2. Fraglich ist auch, wie die Mittelverwendung aussieht, wenn sich nicht alle Schulen an diesem kritikwürdigen und derart exklusiv geführten Projekt beteiligen und damit nur ein Teil der Schuler*innenschaft seitens des Schulträgers eine digitale Ausstattung erhalten wird.

3. Nach all der begründeten Kritik von Eltern und Lehrkräften sollte man vor einer neuen Ausschreibung von Seiten der Stadt korrigieren, dass die Geräte eben nicht für die Fünftklässer sind, sondern für höhere Jahrgangsstufen. Dies dann auch verbunden mit einer neuen, pädagogischen Betrachtung der Gerätebeschaffung.

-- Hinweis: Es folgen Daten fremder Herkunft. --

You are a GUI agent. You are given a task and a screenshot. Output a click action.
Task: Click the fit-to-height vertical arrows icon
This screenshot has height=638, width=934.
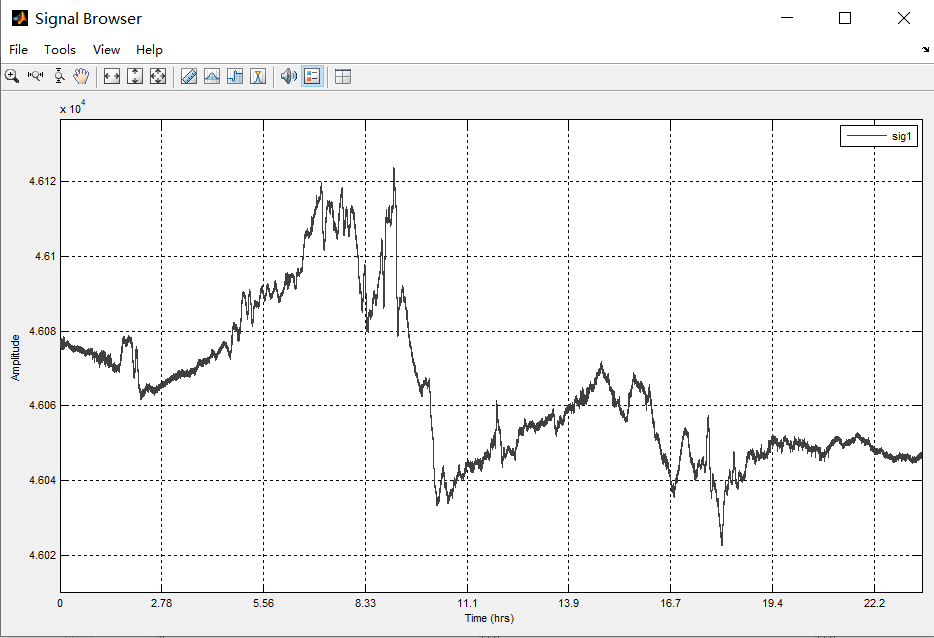[x=135, y=76]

Wir raten dringend davon ab, ein verbindliche, produktexklusive Ausstattung der Schulen auf geschlossenen und von Herstellern kontrollierten Strukturen aufzubauen. Wir setzen uns für eine unabhängige Infrastruktur nach pädagogischen und didaktischen Maximen an staatlichen Schulen ein. Es wird erwartet, dass der Schulträger nach pädagogischen und didaktischen Kriterien zusammen mit den Lehrkräften, Eltern und Schülern Anforderungen an die digitale Infrastruktur erarbeitet und auf dieser Grundlage offene Ausschreibungen zur passenden Produktauswahl durchführt. Es braucht eine transparente, perspektivische Strategie und Technikfolgenabschätzung, die derzeit vollständig fehlt. Der bisherige Verlauf des gescheiterten Beschaffungsversuchs des Schulträgers sollte ein Bewusstsein schaffendes Signal und eine Chance sein, sich aus der selbst ohne Not herbeigeführten und nun so offensichtlich werdenden Abhängigkeit zu lösen.